Wir treffen uns im nächsten Kapitel

Roman | Mit Klassikern der Literatur die große Liebe finden – der schönste humorvolle Liebesroman seit »PS Ich liebe Dich«
Heike Reissig (Übersetzer)

Zwei Buchliebhaber. Zwei gebrochene Herzen. Ein neues Kapitel?
Die romantische Komödie »Wir treffen uns im nächsten Kapitel« erzählt die herzerwärmende Liebesgeschichte von zwei Fremden, die einander Nachrichten in Büchern hinterlassen und sich in die Gedanken des anderen verlieben.
Versehentlich landet Erins Lieblingsbuch in einem von Londons öffentlichen Bücherregalen. Als sie es sich zurückholt, entdeckt sie, dass jemand auf ihre Notizen am Rand geantwortet hat. Der geheimnisvolle Fremde lädt sie ein, ihn am Rand von Große Erwartungen von Charles Dickens zu treffen.

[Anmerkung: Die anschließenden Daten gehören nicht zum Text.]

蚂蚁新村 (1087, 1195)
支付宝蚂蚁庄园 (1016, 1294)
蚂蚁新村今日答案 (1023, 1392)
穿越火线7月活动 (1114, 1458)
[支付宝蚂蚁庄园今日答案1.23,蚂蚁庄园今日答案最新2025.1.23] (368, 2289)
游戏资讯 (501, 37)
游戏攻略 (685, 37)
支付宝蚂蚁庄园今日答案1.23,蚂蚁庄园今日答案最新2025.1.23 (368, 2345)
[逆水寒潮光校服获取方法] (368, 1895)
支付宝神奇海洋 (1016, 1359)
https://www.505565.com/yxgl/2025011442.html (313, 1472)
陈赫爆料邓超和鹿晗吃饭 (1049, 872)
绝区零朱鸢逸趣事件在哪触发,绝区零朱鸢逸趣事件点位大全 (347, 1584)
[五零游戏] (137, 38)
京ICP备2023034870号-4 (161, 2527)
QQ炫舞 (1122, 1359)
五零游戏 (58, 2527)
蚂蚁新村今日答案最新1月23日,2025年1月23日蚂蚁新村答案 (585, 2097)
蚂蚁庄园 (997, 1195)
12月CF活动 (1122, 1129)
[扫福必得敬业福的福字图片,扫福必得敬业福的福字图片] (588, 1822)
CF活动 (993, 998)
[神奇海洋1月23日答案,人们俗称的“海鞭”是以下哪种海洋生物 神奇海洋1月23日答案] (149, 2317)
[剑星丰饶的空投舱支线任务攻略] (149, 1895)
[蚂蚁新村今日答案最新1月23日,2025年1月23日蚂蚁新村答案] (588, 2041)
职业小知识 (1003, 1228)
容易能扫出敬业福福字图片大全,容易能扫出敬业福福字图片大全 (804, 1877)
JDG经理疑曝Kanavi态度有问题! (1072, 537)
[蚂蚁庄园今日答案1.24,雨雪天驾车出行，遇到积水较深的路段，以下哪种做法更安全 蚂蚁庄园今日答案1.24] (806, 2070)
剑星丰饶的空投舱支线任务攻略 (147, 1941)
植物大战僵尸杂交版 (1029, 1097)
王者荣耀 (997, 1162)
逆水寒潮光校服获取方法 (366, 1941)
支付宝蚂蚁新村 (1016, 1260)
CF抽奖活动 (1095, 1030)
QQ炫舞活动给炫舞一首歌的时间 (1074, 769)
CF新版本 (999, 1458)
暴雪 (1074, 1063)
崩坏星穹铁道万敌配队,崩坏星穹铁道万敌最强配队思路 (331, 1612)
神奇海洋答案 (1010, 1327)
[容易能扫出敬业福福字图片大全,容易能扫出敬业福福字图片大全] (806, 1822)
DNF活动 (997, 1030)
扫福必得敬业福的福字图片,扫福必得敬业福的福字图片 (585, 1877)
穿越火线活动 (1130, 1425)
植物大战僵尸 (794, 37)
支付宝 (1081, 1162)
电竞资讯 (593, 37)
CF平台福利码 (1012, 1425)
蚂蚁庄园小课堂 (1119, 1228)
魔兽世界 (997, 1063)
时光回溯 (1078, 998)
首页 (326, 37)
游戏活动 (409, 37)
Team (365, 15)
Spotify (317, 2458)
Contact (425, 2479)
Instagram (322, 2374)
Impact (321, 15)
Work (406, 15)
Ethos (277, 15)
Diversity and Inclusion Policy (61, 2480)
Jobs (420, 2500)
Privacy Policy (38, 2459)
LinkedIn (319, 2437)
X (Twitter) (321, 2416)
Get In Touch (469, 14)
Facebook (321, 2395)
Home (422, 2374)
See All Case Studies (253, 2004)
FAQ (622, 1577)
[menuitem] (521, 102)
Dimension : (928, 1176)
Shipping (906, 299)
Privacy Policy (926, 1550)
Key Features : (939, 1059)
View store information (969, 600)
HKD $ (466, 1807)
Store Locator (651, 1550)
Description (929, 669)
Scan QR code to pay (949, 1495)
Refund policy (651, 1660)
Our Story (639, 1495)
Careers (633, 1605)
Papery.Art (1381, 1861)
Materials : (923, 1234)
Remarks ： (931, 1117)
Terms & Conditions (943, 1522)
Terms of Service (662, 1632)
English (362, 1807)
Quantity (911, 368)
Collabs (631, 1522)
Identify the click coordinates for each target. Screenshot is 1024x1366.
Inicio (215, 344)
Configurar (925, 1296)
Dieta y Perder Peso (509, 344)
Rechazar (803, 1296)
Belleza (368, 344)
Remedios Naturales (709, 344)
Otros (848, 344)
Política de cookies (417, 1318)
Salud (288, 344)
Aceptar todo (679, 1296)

Zum ersten Mal seit dem Tod ihrer besten Freundin beginnt Erin sich zu öffnen.
Zufällig entdeckt James in einem öffentlichen Bücherschrank eine Ausgabe von Wer die Nachtigallstört. Die am Rand notierten Gedanken der mysteriösen Fremden berühren ihn so, dass er darauf antwortet und das Buch zurück ins Regal stellt. Zum ersten Mal, seit er das Mädchen verloren hat, das er liebt, beginnt James sich zu öffnen.
Was aber wird passieren, wenn Erin und James herausfinden, dass sie einander keineswegs Fremde sind?
Mit Klassikern der Literatur die große Liebe finden – der vielleicht schönste humorvolle Liebesroman seit »PS Ich liebe Dich«
Die Engländerin Tessa Bickers hat eine wunderschöne RomCom über zweite Chancen und Neuanfänge geschrieben und gleichzeitig eine Liebeserklärung ans Lesen. Ihr Roman steckt voller Situationskomik und herzerwärmender Momente und ist einfach herrlich nostalgisch und wunderbar entschleunigend. Perfekte Wohlfühl-Unterhaltung!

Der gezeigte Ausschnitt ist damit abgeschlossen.